The big things we made in order to enable fast and frequent releases were:

Local and CI Builds

As previously mentioned, we leveraged Cake to orchestrate our builds: compiling binaries and installers, running unit tests and code coverage, static code analysis, collecting content and packaging for release, etc. We set this up in a way that when you run the build locally it will do the same operations as when run on CI. This allowed us to be more confident that when we push something to the server, it’s going to build in the same way.

Of course there are some differences we cannot escape, like the CI builds will be signed with a live code signing certificate, while the local builds are signed with a local dummy certificate, etc. We also block any deployments to cloud resources except for when the build runs in CI. But the main part of the build process will behave exactly the same in both environments.

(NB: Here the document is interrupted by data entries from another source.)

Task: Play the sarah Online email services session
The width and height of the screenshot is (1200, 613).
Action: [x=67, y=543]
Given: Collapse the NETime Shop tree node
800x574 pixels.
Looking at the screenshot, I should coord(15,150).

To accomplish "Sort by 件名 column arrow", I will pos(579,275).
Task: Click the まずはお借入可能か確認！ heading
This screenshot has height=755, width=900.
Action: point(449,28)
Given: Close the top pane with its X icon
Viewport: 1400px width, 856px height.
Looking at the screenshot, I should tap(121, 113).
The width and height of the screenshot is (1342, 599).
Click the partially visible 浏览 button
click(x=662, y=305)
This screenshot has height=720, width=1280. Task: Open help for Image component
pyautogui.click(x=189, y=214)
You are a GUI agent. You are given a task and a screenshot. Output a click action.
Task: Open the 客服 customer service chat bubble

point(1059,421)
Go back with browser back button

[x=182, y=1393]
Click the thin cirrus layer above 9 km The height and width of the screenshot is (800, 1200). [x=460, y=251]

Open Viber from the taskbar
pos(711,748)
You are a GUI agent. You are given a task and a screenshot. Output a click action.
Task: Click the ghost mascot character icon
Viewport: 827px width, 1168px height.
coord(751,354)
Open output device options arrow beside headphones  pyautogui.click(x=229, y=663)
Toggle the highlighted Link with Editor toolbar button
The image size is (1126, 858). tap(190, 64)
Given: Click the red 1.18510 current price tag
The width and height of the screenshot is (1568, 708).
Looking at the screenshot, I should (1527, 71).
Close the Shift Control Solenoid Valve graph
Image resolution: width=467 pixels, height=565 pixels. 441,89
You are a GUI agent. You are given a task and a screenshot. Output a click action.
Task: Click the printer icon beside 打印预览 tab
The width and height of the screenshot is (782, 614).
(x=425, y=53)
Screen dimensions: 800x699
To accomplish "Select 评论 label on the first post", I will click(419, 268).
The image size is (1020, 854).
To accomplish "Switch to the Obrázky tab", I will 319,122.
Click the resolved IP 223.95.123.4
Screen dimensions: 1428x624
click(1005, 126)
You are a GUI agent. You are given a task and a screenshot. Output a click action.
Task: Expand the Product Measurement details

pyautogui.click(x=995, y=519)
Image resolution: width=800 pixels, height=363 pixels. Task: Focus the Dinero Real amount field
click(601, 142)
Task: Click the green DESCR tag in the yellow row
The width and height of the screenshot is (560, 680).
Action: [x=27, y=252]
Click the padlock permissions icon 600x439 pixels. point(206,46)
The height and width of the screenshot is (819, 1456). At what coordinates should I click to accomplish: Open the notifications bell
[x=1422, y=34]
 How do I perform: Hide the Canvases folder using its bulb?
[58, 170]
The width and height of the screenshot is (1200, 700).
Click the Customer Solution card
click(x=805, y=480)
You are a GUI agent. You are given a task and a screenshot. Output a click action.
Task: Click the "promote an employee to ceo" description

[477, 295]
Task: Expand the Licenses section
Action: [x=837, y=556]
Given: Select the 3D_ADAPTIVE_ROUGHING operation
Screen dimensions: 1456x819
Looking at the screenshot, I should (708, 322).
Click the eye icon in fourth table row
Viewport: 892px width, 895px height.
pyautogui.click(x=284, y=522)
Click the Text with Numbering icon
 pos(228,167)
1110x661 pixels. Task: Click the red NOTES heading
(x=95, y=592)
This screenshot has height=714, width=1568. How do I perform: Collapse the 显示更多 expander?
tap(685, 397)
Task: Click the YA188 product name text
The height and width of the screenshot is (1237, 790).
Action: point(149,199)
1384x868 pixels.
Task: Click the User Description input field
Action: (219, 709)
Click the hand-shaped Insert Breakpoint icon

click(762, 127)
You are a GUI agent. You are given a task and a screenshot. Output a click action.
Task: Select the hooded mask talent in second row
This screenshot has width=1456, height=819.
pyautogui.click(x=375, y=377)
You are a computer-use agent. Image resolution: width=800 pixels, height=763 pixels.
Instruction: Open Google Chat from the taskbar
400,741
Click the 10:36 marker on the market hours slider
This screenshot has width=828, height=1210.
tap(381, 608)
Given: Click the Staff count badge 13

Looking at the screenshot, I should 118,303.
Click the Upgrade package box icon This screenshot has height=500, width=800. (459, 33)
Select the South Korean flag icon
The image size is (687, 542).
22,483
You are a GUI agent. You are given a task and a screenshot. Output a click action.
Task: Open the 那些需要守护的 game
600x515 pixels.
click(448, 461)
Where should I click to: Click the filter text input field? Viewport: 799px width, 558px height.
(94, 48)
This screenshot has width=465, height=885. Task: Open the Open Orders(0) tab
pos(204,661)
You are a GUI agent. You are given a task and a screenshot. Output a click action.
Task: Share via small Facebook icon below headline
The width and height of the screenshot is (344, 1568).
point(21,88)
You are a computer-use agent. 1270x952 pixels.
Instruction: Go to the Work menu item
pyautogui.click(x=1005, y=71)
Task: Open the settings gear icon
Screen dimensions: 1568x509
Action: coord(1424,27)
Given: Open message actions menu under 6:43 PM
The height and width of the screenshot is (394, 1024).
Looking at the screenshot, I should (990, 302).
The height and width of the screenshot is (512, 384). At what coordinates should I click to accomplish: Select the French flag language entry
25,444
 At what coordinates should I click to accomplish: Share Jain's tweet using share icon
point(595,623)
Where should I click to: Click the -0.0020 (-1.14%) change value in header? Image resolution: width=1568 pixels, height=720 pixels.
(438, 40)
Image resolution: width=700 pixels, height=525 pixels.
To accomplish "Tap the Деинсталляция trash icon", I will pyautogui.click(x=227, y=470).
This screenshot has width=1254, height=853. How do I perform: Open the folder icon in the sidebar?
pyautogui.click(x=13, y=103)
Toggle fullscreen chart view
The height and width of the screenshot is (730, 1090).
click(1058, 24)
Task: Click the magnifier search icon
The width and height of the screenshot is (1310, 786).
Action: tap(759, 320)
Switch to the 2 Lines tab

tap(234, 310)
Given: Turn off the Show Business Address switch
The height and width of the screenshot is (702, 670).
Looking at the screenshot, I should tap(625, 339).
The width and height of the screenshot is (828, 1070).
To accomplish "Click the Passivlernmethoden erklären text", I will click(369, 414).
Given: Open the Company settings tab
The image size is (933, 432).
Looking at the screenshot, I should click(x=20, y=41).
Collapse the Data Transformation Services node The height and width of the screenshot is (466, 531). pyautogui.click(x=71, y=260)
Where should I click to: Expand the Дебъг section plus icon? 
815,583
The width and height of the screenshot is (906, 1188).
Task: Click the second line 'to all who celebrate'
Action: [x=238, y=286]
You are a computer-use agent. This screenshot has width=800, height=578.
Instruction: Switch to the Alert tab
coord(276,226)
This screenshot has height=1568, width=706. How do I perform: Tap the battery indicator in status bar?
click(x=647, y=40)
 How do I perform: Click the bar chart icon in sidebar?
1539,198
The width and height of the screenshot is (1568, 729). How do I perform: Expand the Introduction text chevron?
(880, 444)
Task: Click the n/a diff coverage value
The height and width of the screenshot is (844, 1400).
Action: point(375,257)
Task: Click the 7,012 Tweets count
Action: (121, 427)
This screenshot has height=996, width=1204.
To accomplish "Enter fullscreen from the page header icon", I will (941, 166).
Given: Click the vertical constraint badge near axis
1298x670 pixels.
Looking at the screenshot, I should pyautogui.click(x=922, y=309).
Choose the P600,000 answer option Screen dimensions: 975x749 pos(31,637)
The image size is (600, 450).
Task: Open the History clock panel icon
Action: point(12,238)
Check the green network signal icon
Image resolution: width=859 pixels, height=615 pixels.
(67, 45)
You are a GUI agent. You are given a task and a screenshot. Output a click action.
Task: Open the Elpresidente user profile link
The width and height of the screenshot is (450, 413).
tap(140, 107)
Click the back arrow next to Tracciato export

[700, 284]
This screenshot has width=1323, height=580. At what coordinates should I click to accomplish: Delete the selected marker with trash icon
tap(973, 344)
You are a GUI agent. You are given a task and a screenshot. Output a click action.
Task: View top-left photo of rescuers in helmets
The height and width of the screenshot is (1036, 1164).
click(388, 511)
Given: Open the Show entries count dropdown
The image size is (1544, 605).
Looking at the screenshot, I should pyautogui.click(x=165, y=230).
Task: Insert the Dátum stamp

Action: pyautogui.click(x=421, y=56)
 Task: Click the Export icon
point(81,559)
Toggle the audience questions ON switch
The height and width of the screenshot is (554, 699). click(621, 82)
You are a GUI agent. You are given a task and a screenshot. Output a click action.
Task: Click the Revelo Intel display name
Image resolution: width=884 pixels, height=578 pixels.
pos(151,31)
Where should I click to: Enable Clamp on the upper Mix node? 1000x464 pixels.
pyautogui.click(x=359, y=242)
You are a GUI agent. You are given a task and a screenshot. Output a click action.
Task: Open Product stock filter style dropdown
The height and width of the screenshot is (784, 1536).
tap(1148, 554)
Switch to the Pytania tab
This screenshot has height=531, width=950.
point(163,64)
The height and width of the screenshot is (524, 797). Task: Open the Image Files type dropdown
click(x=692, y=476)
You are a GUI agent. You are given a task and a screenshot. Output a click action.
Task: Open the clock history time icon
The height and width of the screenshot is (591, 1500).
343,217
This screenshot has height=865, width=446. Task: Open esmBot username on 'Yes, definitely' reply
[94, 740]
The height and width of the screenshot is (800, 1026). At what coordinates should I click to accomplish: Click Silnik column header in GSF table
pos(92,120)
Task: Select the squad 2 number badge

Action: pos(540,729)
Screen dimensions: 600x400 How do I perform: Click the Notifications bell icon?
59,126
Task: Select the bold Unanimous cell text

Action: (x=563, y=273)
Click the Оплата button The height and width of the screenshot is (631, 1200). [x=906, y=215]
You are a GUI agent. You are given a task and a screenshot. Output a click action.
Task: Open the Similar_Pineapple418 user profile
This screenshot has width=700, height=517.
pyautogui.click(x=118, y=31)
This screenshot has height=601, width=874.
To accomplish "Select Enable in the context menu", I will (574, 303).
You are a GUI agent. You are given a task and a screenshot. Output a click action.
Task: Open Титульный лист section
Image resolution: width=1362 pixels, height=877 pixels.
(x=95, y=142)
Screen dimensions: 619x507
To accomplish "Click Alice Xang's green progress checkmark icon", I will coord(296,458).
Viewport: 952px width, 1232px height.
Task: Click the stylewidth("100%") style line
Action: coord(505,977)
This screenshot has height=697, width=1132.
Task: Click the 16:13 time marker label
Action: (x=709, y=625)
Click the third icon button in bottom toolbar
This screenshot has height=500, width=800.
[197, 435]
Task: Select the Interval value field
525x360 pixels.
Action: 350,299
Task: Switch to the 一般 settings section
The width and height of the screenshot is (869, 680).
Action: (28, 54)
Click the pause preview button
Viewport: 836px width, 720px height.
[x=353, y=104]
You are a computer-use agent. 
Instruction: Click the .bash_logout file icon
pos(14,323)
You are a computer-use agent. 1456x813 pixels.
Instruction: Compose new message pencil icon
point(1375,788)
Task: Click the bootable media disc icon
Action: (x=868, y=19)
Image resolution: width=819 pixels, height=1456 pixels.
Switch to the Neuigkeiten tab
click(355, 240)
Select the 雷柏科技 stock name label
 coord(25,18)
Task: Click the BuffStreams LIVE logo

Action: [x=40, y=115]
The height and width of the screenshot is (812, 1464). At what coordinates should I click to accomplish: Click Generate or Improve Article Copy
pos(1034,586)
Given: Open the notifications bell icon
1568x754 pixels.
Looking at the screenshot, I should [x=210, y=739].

Version Control Discipline

We agreed that any merge into the main branch needed to be “releasable”, meaning first the obvious things like it had to compile, the unit tests needed to pass, etc. But it also meant that there shouldn’t be any half-finished features or known (critical) bugs in the merge.

This was partly handled by having automated checks on all Pull Requests, but also by the team enforcing this belief in discussions and code reviews.

Having a main branch that is always releasable means that if something bad is deployed, it’s easy to go back (or forward) to a good state again.

Feature Toggles

Something we’d never used within our department before, was the concept of Feature Toggles/Switches. Using these allowed us to work on large features that would not necessarily be ready for release, and still merge the code to our main branch without actually affecting users. Our first implementation had a fairly complex setup of sending out feature configs dynamically to clients (along with bundling configs with updates), but after some time we realized that we spent a lot of time maintaining this system and rarely used it.

In the end, we removed the ability to change enabled features remotely, and are just defining the features at compile time (but typically different features are enabled for different installation “tracks”).

Synchronizing With the Others

Probably the biggest pain point was to synchronize this effort with other parts of the organization, which was used to / built around very infrequent releases.

We had to find new contracts with our localization partners, as we now were requesting translations several times a month, rather than 1-3 times per year.

We had to produce regression test reports every sprint, and we had to distil our (manual) regression tests to be more efficient, as they needed to be executed by someone on the team every two weeks.

We tried finding ways around other things to avoid causing overloads on other departments, like Tech Writing who did not appreciate having to update our user manual every two weeks (in the end, they didn’t, and today we update the manuals at most every quarter if something significant has changed or been added).

Post-Mortem, 5 years later

After over 80 releases to Production, the product which was Phoenix has entered into a temporary (?) state of “maintenance” - meaning we don’t work actively on it right now, and only do releases for reported bug fixes. My team was instead assigned to another product in the same “suite” of products, and ended up rewriting it almost entirely from scratch.

We’ve followed essentially the same strategy as we did 5 years earlier, with some tweaks picked up along the way. Over the last year there have been several initiatives across several departments to coordinate better around releases. It has meant that we’ve more frequently needed to use feature toggles to hold back features from General Availability, which is working OK for us - but sometimes it feels odd holding back complete features for several months.

As of late we’ve had parts of the company pushing for essentially a more waterfall-like approach of long-term planning and doing only a few releases per year. We’re trying to reach some compromise which will let us keep up our frequent release schedule, as we believe it’s the best way to deliver continuous value to our users.